Records for this task below:

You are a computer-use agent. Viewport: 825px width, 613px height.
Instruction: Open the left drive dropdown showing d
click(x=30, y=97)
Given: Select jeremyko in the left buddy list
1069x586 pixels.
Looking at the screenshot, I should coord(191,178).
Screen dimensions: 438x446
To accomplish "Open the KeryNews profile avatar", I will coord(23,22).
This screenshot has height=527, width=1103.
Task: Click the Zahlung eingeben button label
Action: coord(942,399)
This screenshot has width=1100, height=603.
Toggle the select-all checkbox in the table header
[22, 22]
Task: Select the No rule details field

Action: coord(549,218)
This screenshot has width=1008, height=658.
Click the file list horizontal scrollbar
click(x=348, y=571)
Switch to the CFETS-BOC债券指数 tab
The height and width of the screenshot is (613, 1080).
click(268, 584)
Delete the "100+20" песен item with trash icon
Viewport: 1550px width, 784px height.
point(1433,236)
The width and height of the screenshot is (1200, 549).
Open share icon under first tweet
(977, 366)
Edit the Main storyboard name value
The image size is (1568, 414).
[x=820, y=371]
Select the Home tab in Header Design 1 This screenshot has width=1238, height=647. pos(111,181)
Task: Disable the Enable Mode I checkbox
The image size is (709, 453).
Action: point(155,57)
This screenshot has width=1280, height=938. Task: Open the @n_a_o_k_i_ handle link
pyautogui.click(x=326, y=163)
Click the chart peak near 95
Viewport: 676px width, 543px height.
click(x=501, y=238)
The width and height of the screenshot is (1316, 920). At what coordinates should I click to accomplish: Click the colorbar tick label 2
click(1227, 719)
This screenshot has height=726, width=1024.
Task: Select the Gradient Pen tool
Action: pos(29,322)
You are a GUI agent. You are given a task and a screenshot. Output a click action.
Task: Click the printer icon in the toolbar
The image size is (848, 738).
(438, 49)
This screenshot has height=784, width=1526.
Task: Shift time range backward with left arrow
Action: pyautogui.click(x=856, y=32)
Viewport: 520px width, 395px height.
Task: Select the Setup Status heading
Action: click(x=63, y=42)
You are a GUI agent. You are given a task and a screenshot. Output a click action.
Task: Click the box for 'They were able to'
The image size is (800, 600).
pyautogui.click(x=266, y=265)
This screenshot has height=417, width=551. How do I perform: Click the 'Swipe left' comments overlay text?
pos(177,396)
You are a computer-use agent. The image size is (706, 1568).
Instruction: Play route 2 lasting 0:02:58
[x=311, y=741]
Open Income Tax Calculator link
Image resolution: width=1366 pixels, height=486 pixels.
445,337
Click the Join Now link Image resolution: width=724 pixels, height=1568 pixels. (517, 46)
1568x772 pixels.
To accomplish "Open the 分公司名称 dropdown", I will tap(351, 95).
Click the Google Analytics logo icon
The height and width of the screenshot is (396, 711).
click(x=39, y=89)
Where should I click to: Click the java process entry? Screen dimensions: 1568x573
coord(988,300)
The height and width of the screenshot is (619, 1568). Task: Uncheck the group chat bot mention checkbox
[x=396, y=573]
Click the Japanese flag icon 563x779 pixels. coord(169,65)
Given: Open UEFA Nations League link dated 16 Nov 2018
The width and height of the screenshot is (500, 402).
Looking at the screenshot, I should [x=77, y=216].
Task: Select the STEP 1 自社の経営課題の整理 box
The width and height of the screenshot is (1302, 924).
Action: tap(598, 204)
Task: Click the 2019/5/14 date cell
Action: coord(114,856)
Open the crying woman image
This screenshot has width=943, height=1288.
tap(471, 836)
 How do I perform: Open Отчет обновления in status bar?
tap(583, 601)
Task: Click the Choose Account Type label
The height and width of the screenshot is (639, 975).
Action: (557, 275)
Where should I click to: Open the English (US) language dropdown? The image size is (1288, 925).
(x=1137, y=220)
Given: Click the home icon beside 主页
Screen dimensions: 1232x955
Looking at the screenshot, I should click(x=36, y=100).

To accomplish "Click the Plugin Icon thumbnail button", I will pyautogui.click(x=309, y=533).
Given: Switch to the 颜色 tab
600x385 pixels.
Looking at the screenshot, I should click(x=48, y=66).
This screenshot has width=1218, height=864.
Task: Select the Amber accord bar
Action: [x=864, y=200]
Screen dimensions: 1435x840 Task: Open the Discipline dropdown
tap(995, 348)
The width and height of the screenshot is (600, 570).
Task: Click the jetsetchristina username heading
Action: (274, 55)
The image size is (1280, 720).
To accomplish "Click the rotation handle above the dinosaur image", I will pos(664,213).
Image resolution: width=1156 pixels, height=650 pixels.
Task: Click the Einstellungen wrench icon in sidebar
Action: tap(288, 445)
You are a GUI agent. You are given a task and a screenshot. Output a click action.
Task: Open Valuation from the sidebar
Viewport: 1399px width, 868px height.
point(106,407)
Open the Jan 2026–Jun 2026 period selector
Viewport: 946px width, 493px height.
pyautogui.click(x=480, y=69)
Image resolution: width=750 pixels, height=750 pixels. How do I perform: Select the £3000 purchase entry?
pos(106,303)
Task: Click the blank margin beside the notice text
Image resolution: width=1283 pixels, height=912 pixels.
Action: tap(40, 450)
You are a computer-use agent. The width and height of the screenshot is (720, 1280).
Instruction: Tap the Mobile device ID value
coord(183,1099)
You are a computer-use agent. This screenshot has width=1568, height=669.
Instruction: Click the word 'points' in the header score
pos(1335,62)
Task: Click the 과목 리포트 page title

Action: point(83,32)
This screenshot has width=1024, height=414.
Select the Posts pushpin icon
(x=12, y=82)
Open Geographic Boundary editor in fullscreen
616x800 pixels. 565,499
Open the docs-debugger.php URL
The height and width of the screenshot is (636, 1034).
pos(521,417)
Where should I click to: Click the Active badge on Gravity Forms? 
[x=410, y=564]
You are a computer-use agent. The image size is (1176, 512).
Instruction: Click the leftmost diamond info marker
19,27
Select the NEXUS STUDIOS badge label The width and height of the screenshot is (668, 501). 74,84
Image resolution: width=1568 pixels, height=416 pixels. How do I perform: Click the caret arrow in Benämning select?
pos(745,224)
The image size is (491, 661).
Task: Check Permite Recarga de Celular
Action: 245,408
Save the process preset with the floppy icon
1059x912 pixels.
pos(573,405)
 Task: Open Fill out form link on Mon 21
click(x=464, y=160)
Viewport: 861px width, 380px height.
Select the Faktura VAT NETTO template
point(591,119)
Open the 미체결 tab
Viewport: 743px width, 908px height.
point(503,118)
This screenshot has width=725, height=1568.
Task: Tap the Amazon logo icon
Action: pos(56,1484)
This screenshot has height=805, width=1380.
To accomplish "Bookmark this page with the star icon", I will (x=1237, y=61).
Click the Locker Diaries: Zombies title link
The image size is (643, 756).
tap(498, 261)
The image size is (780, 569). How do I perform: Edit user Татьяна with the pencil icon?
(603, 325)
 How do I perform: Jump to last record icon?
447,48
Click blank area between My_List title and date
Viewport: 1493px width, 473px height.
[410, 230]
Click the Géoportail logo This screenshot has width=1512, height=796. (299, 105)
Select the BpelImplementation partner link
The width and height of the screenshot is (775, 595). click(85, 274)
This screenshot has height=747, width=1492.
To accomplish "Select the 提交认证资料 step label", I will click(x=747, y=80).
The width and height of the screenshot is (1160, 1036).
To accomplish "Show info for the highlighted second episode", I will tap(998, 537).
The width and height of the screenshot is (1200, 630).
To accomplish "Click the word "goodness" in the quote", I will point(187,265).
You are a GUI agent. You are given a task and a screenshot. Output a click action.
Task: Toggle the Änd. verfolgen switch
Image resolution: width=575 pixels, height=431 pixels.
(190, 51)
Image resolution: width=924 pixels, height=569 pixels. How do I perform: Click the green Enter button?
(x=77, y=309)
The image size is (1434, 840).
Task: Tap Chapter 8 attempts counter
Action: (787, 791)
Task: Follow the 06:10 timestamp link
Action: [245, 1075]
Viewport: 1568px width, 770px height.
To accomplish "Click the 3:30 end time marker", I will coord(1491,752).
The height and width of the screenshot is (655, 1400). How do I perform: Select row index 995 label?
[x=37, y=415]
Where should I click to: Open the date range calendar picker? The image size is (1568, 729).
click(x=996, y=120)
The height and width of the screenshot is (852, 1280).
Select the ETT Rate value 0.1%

End of Records for this task.

§ **Task statement**:
A verbatim transcription is required: the first line of the listing, the line containing "This screenshot has width=1100, height=603.", and every line between them.

§ **Exercise solution**:
You are a computer-use agent. Viewport: 825px width, 613px height.
Instruction: Open the left drive dropdown showing d
click(x=30, y=97)
Given: Select jeremyko in the left buddy list
1069x586 pixels.
Looking at the screenshot, I should coord(191,178).
Screen dimensions: 438x446
To accomplish "Open the KeryNews profile avatar", I will coord(23,22).
This screenshot has height=527, width=1103.
Task: Click the Zahlung eingeben button label
Action: coord(942,399)
This screenshot has width=1100, height=603.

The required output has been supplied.